Thursday, July 28, 2011

Book Review: "Your Mind Matters" by John Stott

Your Mind Matters (1972) by John R. W. Stott  This book offers an excellent balance between knowledge and emotion as well as knowledge and action, while at the same time perfectly explaining the need for Christians to grow in knowledge and to use their minds to the glory of God.  Too often the church has tried to bypass the mind in evangelism, worship, and discipleship; we have made appeals to the emotions rather than to the reason, and therefore transformation is short-lived, radical, and shallow.  This book shows why the Bible stresses that we are transformed by the renewing of our minds.  It gives reasons why we as Christians need to use our minds, and then practical ways and places to use our minds.  I would highly recommend this book to any believer in the Lord Jesus Christ.

Tuesday, July 26, 2011

God's Place in My Life

Yesterday I put up a facebook status that brought on a bit of debate.  My status was "Rule # 1 of life: Don't get attached too tightly to anything but God. He has a way of taking everything else away in one way or another." and in the course of debate I was sent a link to this blog post which was excellent and I would highly recommend reading.  Anyways, through the course of this all, I decided that I wanted to write down some of the thoughts that I'm having in connection to all of this.  If you would like to read the discussion which took place on my facebook status I have included the important parts at the end of this post.

First, I have this horrible tendency to overemphasize surrender and humility so that it can seem like I do not believe in enjoying things around us or seeing any good in ourselves, which are both not true, but it can come across that way.  So, if I go there in this post, I’m sorry, you’ll have to forgive me and overlook those things that I say.

Now, for the real content of my thoughts.  You know, I used to struggle to understand how we are to love God with ALL of our heart, soul, mind and strength but still love our neighbor as ourselves.  If we love our neighbor aren’t we taking some of our love away from God and thereby not loving Him with our complete self?
In the same way, I have struggled many times to understand how I can find my complete and entire satisfaction and joy from God alone without leaving everything behind (which is not possible short of suicide) to live off of God and nothing else.  How I am to be willing to leave everything behind to follow Him, even family and friends, home and job, dreams and desires; but still live with all of these things?
What God has taught me in both of these areas is that it is a matter of a changed perspective, not necessarily a change of habits (although changing the way we view the world will always change the way we live in it).  What I’ve come to see is that I can (and only should) love others as an extension of my love for God.  You see, when I love others out of my own love, they receive a broken, incomplete, selfish love (because that is all that I am capable of), but when I love them because I love God, and I love God because He first loved me, suddenly I am loving them with God’s love which is whole, pure, and perfect (although I am not always a perfect conduit of it).  I actually have a greater ability to love others when I love God with my WHOLE being, when everything I do and say is out of love for God I suddenly am liberated to love others with a much greater love.

■ AIM OF THE TASK
Answer these questions using the blog posts above.
1. In what year was "Your Mind Matters" published?
2. What did the writer's facebook status call "Rule # 1 of life"?
3. What two things does the writer say they tend to overemphasize?

■ RECORD LIST
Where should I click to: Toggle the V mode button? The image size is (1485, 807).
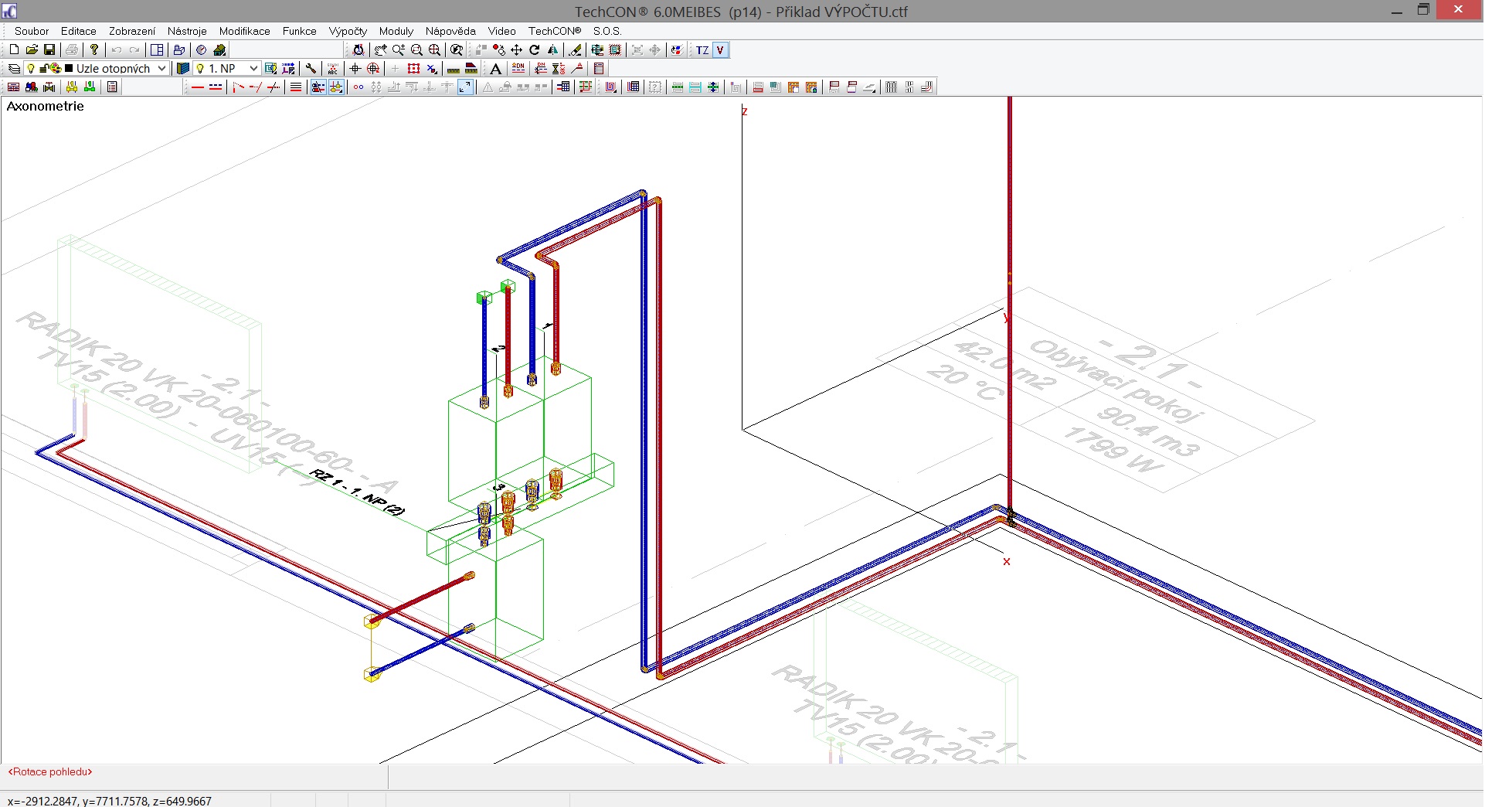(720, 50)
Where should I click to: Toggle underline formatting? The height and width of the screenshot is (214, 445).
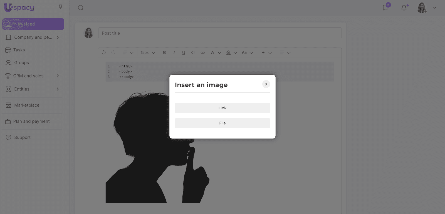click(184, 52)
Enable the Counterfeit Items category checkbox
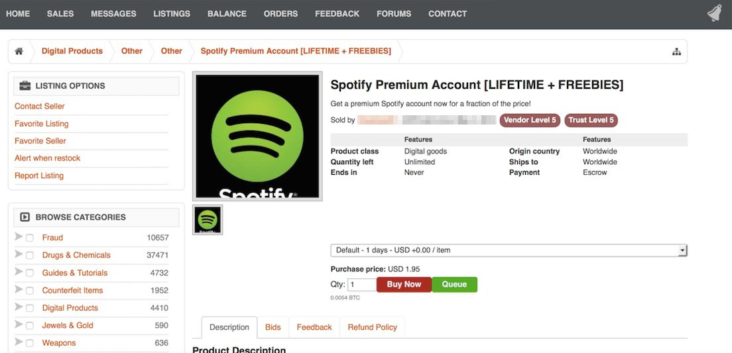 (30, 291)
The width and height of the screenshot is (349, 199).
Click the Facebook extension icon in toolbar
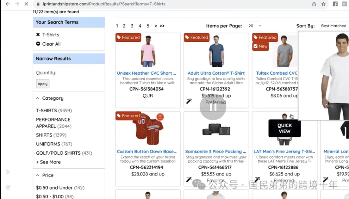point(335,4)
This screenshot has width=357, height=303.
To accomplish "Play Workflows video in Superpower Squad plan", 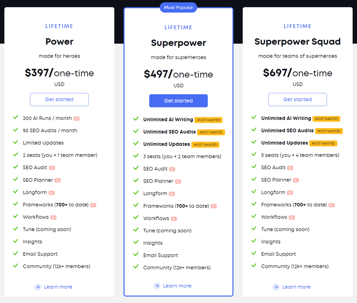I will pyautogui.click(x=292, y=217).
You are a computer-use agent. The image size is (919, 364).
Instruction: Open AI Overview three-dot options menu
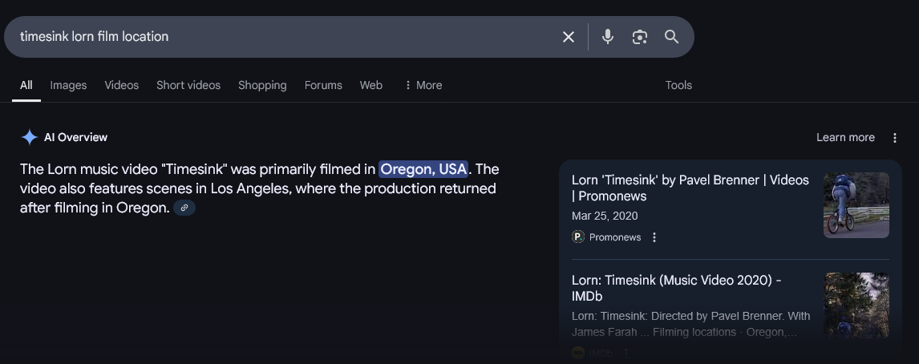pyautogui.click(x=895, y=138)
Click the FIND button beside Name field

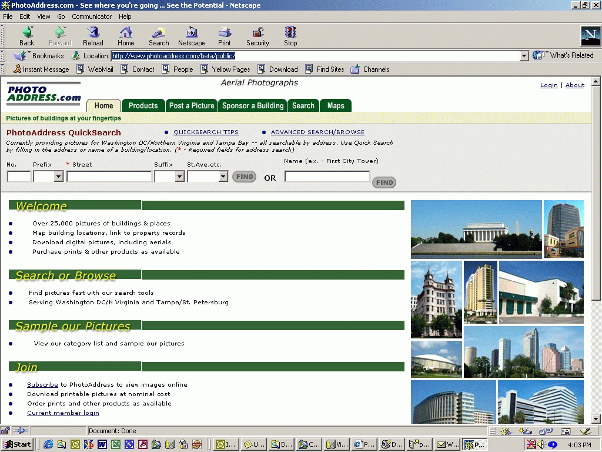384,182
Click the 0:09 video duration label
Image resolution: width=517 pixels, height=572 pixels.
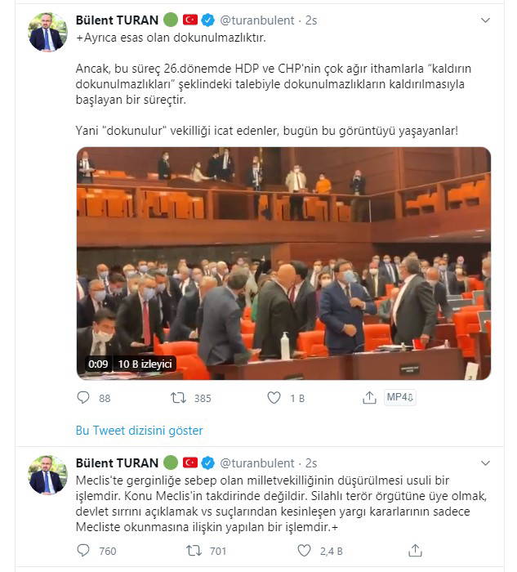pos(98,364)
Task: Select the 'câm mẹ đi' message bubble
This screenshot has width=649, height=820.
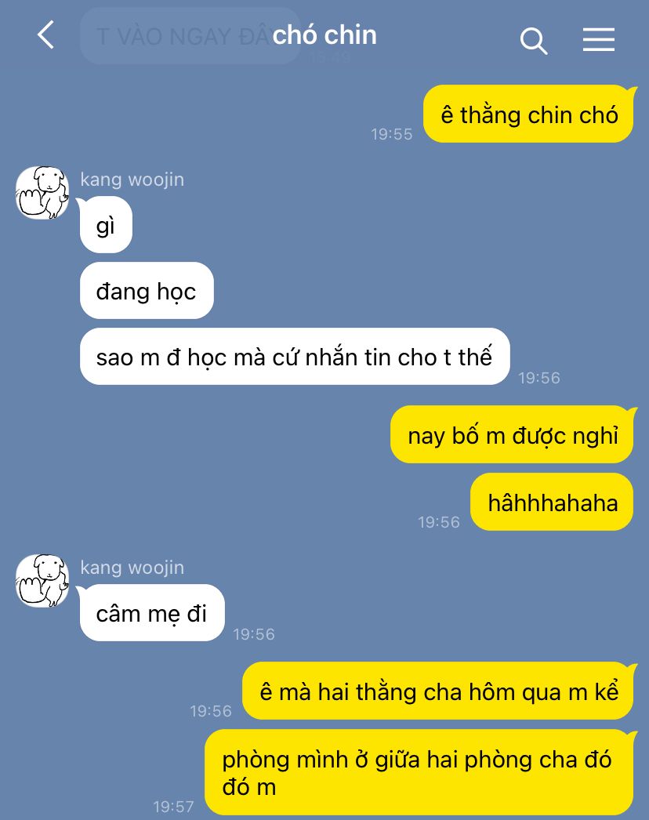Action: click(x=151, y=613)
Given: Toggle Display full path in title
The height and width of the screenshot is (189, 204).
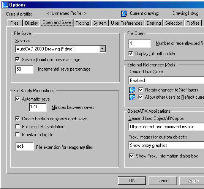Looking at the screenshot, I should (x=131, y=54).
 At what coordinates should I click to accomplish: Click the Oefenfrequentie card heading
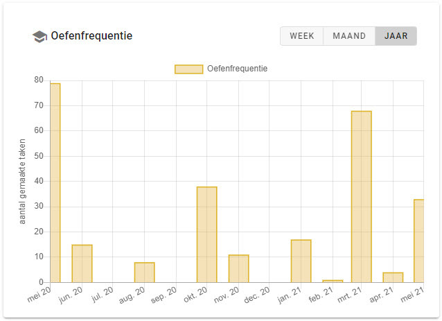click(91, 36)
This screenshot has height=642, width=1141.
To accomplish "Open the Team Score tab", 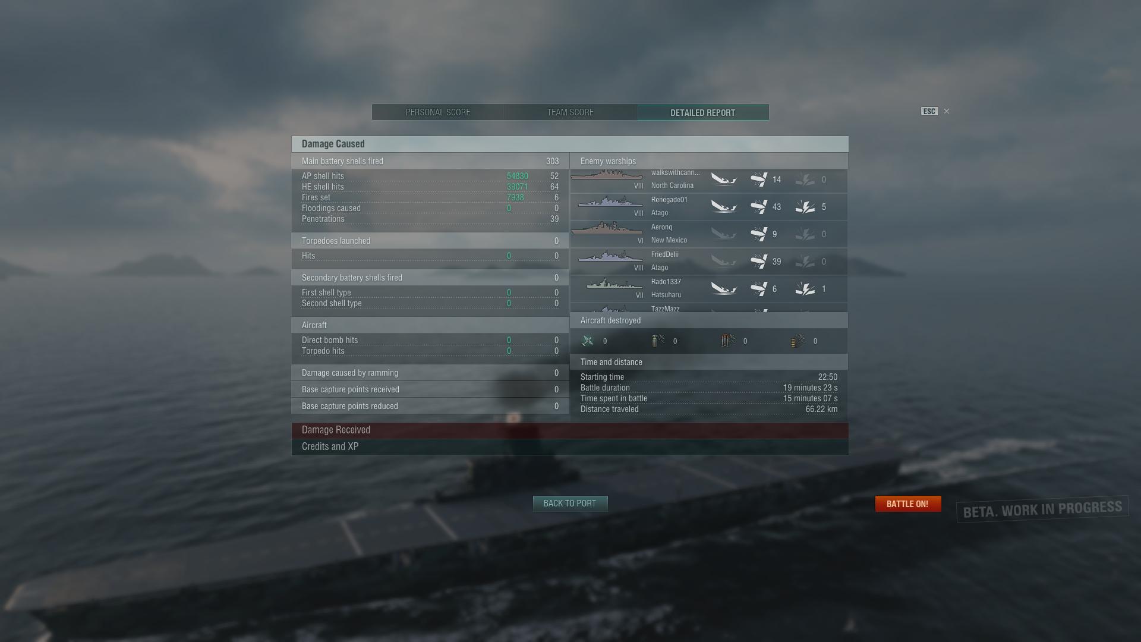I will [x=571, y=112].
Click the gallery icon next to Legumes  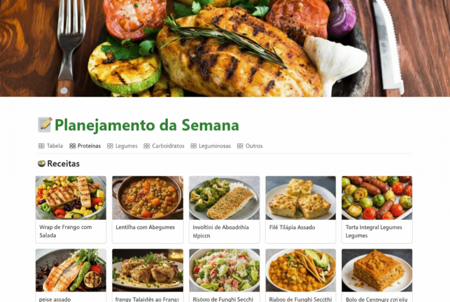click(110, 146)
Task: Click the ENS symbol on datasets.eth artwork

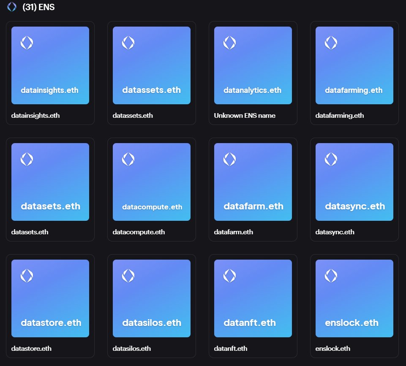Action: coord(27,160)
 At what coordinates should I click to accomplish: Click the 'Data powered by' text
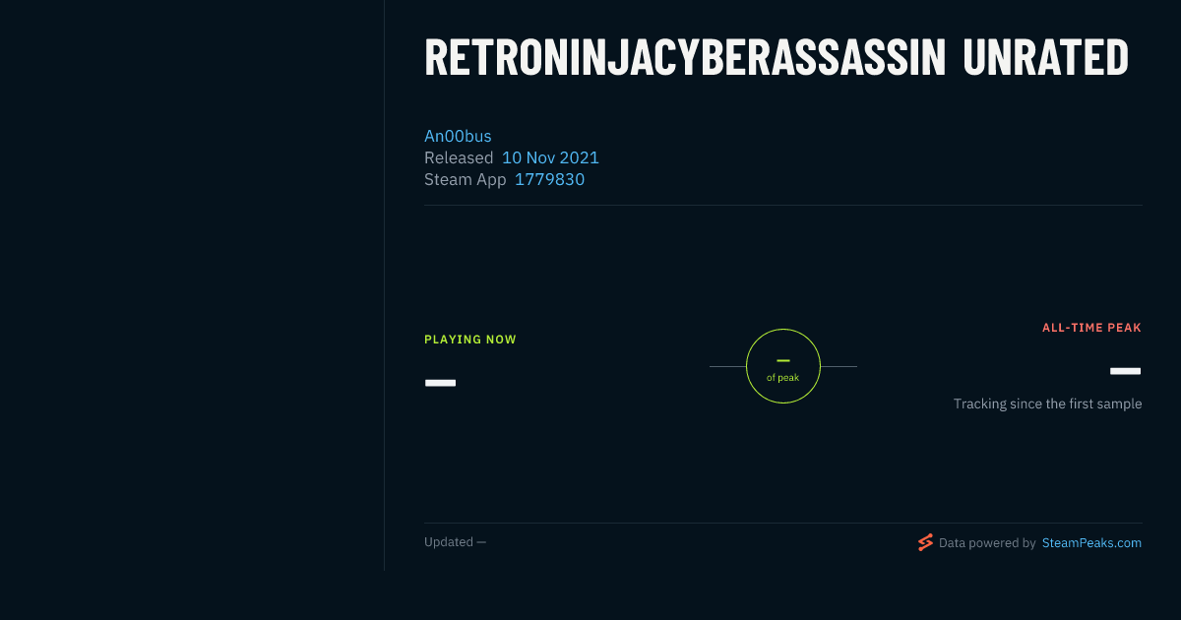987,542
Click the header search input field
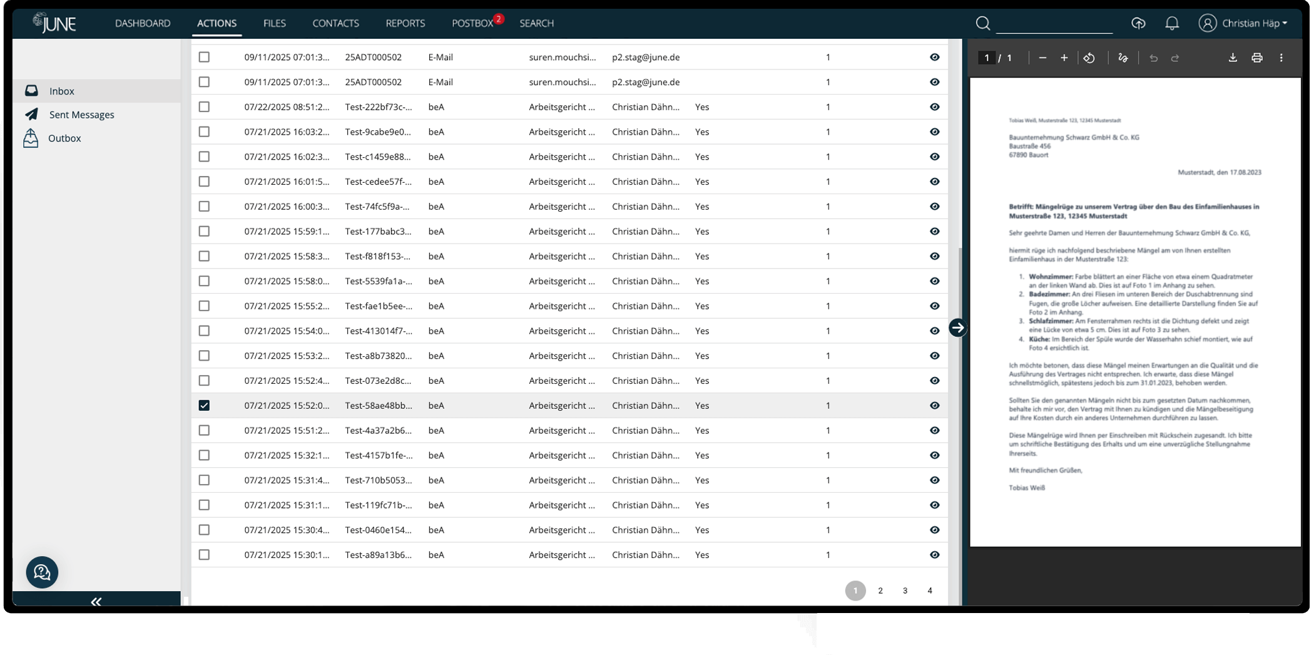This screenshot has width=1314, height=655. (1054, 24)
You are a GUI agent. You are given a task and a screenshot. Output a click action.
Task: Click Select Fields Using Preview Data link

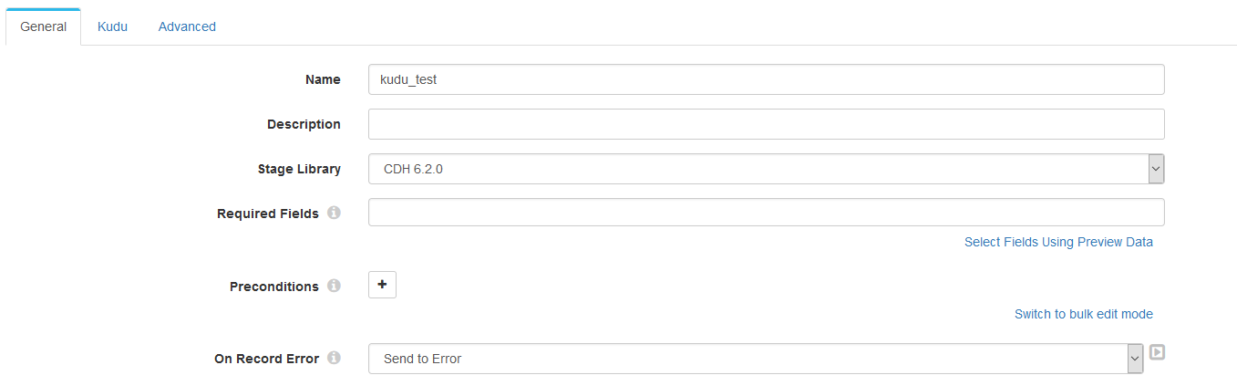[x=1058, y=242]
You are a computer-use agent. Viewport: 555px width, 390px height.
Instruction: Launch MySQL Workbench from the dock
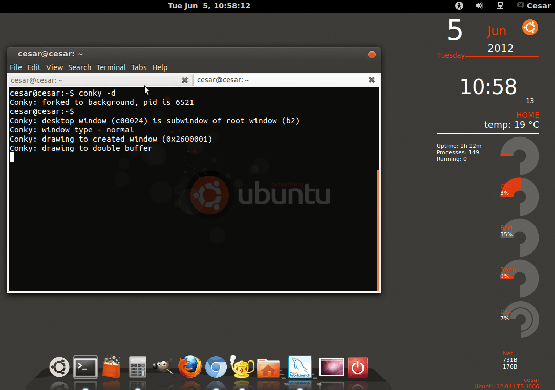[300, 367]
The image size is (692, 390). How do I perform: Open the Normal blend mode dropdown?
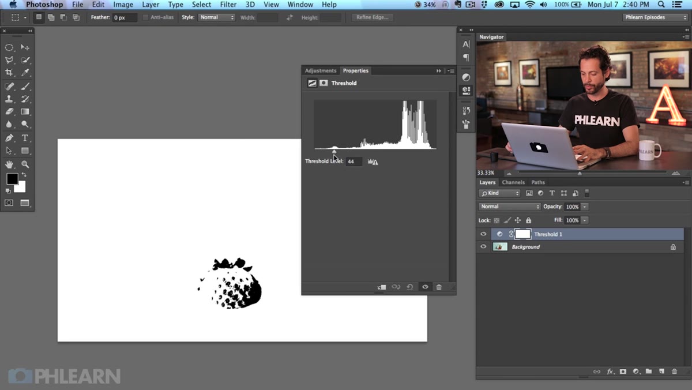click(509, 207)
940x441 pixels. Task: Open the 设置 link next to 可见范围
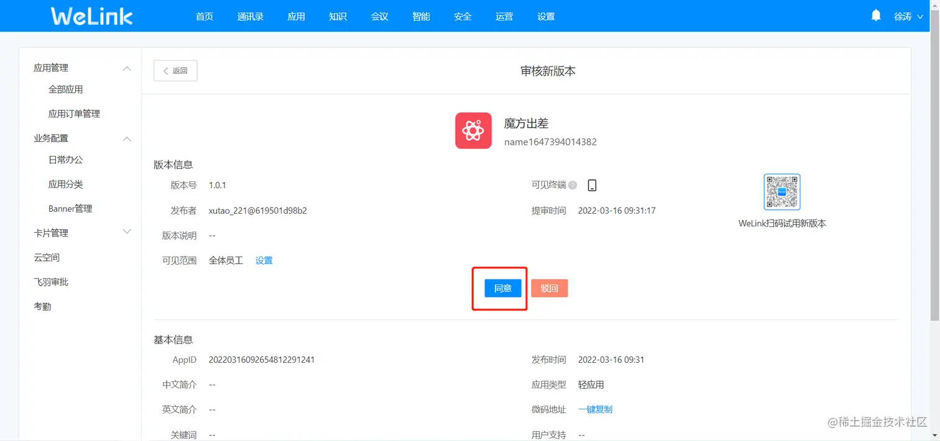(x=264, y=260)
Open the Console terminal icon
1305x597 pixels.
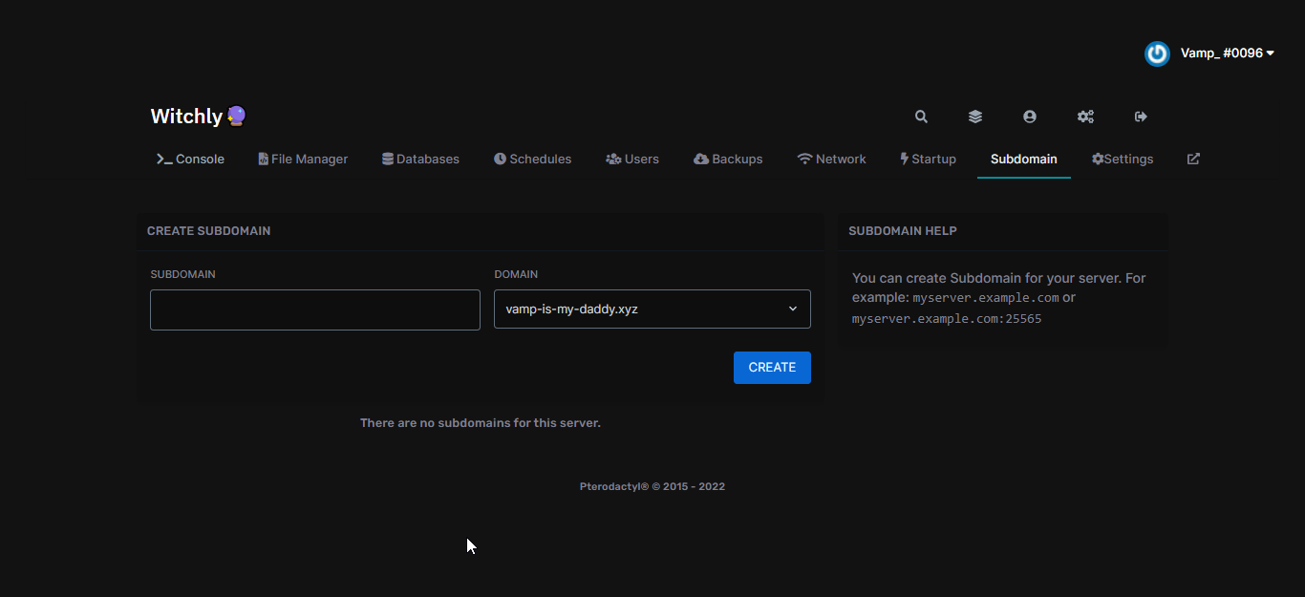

■ TASK RESPONSE
1. 1972
2. "Don't get attached too tightly to anything but God."
3. Surrender and humility